Pendant un temps, les hôpitaux débordés et mal protégés ont fermé leurs portes aux malades "traditionnels" par crainte qu'ils soient aussi porteurs du coronavirus. Binta Mohammed, une habitante de Kano, a dû "regarder mourir" son mari de complications dues à son diabète. "Les quatre hôpitaux privés dans lesquels nous l'avons emmené ont refusé de le prendre de peur qu'il ait le virus", raconte-t-elle.

La vie continue comme avant

Finalement, le gouverneur de Kano Abdullahi Umar Ganduje a appelé les hôpitaux privés à admettre et à soigner tous les patients. Il leur a fait distribuer des masques et du gel hydroalcoolique pour leur protection.

Bien que les mesures de confinement soient toujours d'actualité à Kano, elles semblent de plus en plus difficiles à appliquer en raison de la pauvreté des habitants et de leur densité.
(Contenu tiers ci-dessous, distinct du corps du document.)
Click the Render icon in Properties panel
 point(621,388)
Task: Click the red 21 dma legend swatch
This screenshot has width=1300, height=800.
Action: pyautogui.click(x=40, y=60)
Ainsi, malgré les "morts mystérieuses", la vie continue de façon quasi normale en cette période de ramadan, et les fidèles préfèrent se tourner vers Dieu, en se rendant à la mosquée malgré les interdictions, à défaut de pouvoir se défendre contre le coronavirus. "Ils ne se rendent pas compte du tremblement de terre qui s'annonce", souligne le Dr Musa, dépité.